The 100-patient Phase 2 FOS study is scheduled to report topline data this month. This is the first human efficacy study with NBI-921352, so investors have no previous data to determine the probability of success. However, as noted above, sodium channel blockers are the most common class of drugs used for the management of epilepsy, so mechanistically there is reason for optimism around NBI-921352 in the ongoing Phase 2 FOS study.
Xenon’s Phase 3 epilepsy program for XEN1101 is unquestionably the company’s main asset and what underpins investor confidence in the company. Nonetheless, there’s still much at stake for Xenon with the imminent readouts from their secondary programs with XEN1101 in depression and NBI-921352 in epilepsy. Success in either of these programs should see the stock retest previous highs. There’s certainly more upside in positive XEN1101 depression data, given the company owns 100% of the asset. However, it should be noted that Xenon retains an option to co-fund NBI-921352 development in exchange for higher commercial royalties. It wouldn’t be surprising to see Xenon exercise that right if NBI-921352 is successful in the this FOS study. Where it could get interesting for investors, is if both impending Phase 2 readouts are positive, a scenario that could supercharge the stock.
Even with the downside protection of investor confidence in XEN1101 for epilepsy and the treasury, there’s unquestionably risk to the stock if both these imminent Phase 2 readouts are negative. Although a negative XEN1101 readout in depression has little to no correlation with the probability of success in the Phase 3 epilepsy program, it eliminates the potential for a large label expansion opportunity and what could have been a differentiating attribute for the drug if/when it becomes a commercial epilepsy asset. A Phase 2 setback with NBI-921352 will certainly cast doubt on the pediatric SCN8A epilepsy program also being run by Neurocine and maybe the partnership entirely. It wouldn’t be biotech if there wasn’t risk, but the potential upside of two imminent Phase 2 readouts, with the downside protection of XEN1101 in epilepsy and the treasury, is a formula investors may find attractive.
A Few Quick Takes
Do you announce that topline data from your pivotal study will be available at the largest investor healthcare conference of the year if you aren’t confident in a positive outcome? Asking for a friend…….Cellectar Bioscience (Nasdaq: CLRB)

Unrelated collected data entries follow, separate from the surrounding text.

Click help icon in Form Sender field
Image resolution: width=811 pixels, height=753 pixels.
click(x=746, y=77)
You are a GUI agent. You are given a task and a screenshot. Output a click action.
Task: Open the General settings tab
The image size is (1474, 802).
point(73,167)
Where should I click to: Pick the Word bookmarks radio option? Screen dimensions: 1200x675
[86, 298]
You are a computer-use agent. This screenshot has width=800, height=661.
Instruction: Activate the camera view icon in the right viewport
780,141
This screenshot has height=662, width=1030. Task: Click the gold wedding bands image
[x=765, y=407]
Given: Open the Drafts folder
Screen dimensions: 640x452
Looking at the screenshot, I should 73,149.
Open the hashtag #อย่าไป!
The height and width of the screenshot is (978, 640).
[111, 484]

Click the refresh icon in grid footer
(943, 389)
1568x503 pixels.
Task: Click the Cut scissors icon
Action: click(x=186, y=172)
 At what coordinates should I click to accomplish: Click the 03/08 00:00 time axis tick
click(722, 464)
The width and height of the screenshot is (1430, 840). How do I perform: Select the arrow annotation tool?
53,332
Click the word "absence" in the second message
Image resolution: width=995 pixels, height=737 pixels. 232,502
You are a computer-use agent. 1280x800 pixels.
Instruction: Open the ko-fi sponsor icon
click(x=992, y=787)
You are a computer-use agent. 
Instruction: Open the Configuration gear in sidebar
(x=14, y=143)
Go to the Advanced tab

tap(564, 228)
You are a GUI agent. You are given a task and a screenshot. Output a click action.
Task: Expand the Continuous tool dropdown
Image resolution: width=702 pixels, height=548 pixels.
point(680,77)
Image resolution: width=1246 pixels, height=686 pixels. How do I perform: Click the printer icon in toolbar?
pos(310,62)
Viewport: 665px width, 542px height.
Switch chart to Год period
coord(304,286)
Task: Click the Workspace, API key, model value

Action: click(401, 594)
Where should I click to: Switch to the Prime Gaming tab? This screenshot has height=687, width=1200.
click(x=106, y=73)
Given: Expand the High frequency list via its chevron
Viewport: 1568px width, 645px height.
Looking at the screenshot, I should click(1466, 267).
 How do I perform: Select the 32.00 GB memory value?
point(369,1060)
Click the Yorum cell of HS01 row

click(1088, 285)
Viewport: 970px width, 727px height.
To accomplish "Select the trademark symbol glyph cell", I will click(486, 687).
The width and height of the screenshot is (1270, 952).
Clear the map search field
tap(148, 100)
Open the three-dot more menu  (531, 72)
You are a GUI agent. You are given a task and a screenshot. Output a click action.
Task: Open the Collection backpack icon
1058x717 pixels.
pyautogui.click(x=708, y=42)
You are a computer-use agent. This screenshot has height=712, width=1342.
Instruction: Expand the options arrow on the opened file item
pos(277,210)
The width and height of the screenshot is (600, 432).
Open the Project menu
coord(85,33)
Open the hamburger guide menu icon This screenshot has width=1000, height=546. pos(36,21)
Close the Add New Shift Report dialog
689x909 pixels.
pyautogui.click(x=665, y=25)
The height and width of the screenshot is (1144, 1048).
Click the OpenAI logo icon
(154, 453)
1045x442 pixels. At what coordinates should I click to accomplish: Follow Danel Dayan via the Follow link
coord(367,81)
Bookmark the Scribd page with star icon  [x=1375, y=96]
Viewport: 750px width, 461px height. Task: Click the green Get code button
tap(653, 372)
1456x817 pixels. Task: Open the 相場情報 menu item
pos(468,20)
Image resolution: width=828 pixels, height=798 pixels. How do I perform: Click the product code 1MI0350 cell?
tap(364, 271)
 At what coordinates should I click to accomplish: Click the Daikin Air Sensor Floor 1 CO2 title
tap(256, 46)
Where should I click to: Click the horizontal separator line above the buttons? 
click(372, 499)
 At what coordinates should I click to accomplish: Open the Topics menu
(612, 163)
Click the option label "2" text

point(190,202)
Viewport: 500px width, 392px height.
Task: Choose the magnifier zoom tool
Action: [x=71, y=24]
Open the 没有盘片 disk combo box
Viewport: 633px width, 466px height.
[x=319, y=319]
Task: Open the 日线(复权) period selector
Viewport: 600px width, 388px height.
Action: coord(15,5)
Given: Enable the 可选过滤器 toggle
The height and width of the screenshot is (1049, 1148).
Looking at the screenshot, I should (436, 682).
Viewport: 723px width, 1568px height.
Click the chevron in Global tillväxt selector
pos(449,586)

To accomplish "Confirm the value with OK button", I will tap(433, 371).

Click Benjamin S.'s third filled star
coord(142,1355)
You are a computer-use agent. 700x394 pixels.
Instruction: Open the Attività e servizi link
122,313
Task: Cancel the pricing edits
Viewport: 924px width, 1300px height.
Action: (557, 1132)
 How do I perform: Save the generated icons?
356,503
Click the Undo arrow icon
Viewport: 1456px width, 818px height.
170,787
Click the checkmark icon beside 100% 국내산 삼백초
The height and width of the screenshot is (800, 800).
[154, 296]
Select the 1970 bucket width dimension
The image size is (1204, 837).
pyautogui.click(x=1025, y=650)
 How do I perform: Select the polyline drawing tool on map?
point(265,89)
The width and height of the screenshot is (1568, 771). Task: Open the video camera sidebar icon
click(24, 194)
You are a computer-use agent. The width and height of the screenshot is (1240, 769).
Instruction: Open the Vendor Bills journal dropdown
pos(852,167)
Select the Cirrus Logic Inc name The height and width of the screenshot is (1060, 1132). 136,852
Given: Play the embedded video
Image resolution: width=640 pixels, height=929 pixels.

Sarepta Therapeutics (Nasdaq: SRPT) never disappoints on the drama front. Last week’s mixed data from their pivotal gene therapy study in Duchenne, virtually ensures another year of regulatory intrigue around the company. With Sarepta keeping itself, and Duchenne, top of mind with biotech investors for the foreseeable future, the timing couldn’t be better for a small, upstart company, focused on a novel approach for the management of Duchenne to start its first human studies. Looking at you Satellos Bioscience (TSXV: MSCL, US: MSCLF).
Speaking of starting human studies, Gain Therapeutics (Nasdaq: GANX), recently started its first human study with GT-02287. Although a health volunteer study, the company will be looking at biomarkers to indicate target engagement for GCase that would arguably be predictive of benefit in GBA1 Parkinson’s patients. Data from this study should be available by mid-2024.